### What needs to be done
All that is wanted is the lines from the first line of the listing below through the line containing "Screen dimensions: 536x493", written out exactly with pictures left out.

### Record extracts
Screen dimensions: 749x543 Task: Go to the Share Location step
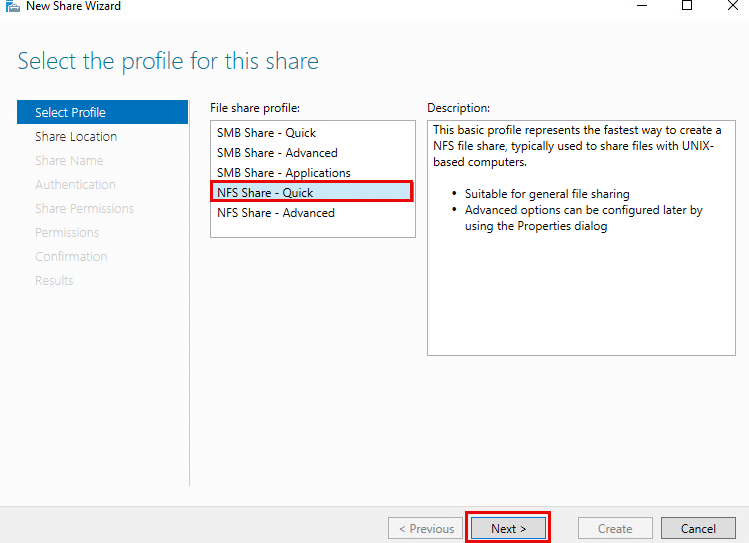(76, 137)

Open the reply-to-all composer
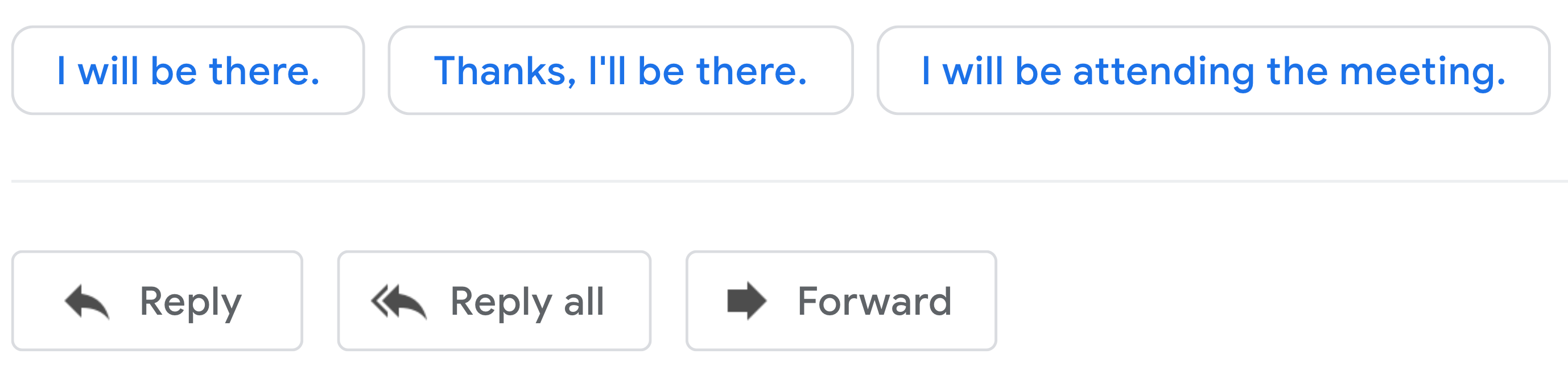(x=494, y=301)
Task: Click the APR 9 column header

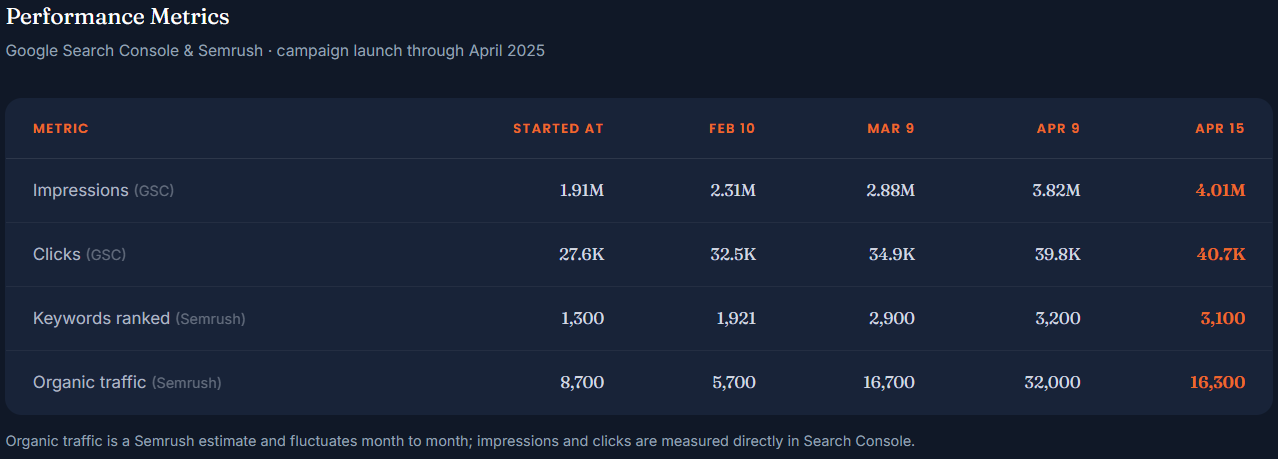Action: pos(1058,128)
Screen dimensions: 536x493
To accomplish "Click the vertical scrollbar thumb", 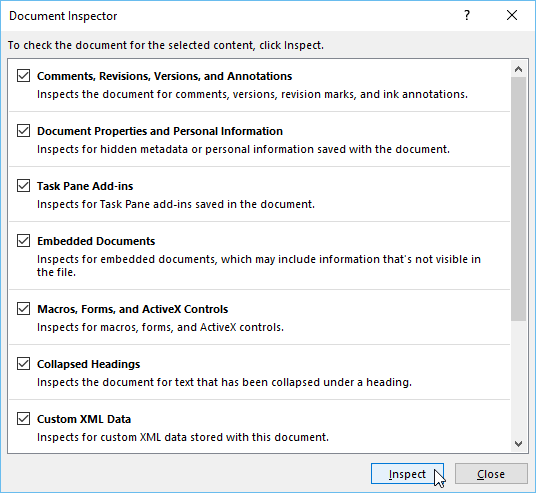I will tap(518, 199).
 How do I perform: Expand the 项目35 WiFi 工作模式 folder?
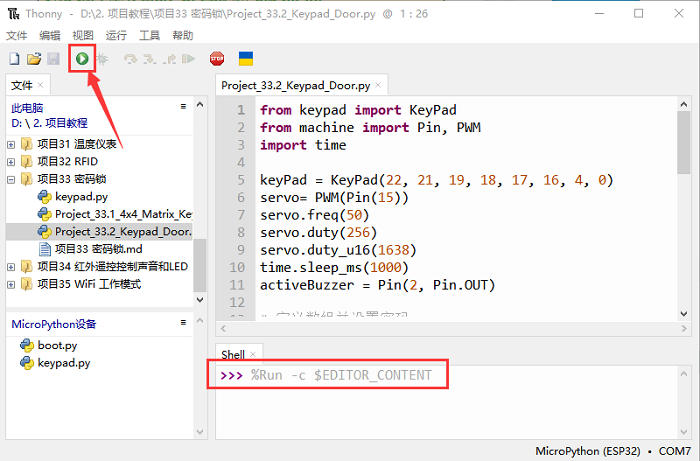12,284
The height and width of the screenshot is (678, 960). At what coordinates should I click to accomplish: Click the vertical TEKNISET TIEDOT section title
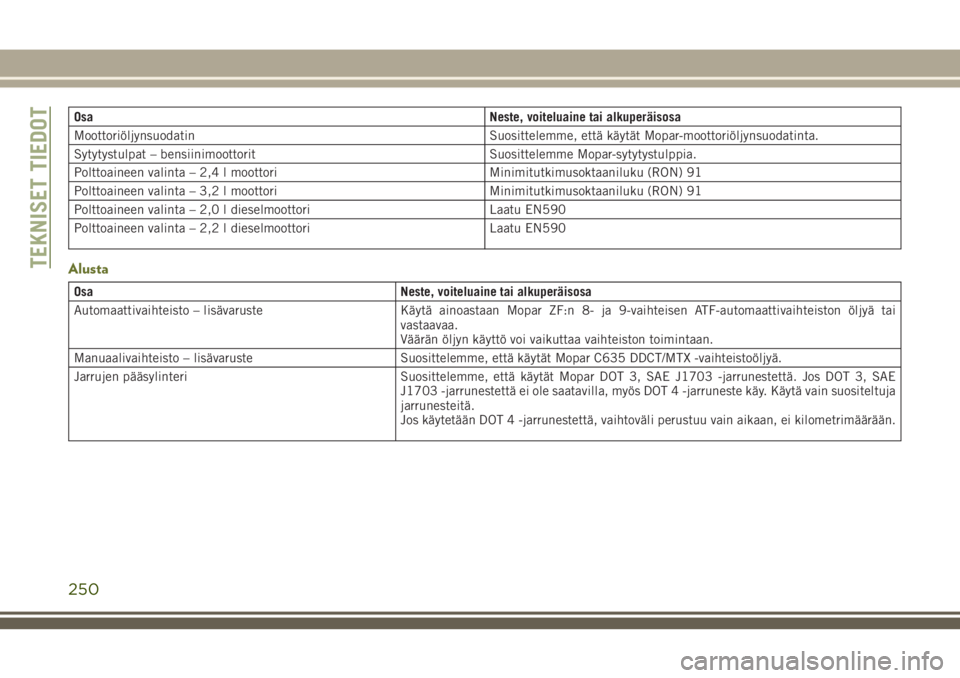coord(38,185)
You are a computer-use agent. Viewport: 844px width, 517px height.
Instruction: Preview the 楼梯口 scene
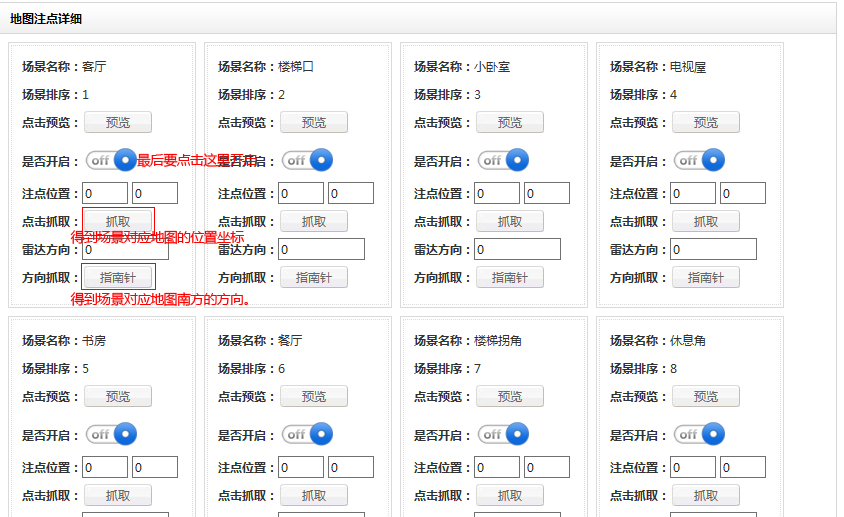[314, 122]

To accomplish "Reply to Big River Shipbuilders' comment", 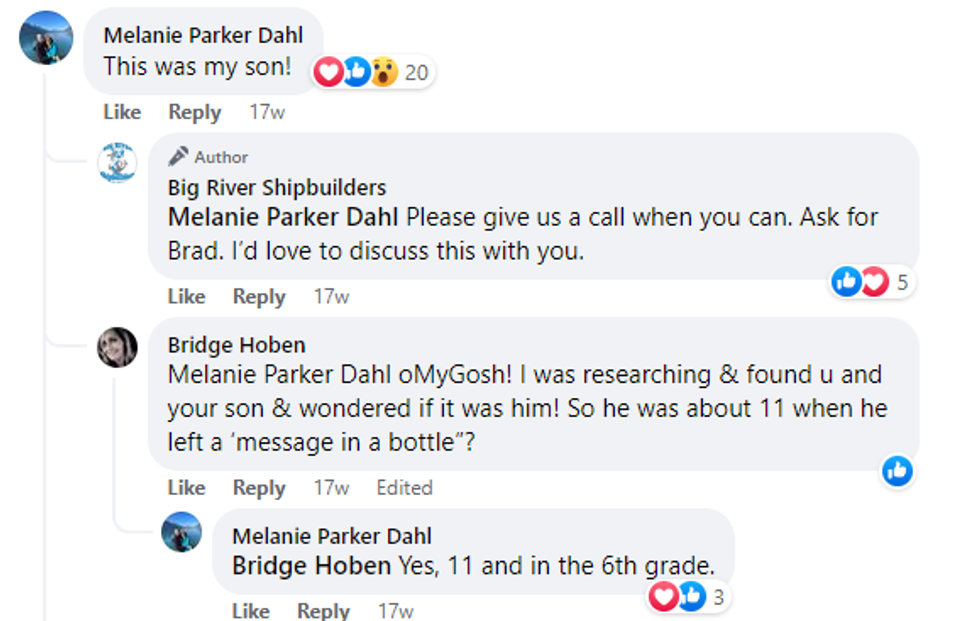I will click(259, 297).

### Output of the exercise
Screen dimensions: 749x543 Task: Go to the Share Location step
(76, 137)

Open the reply-to-all composer
(x=494, y=301)
Task: Click the APR 9 column header

Action: pos(1058,128)
Screen dimensions: 536x493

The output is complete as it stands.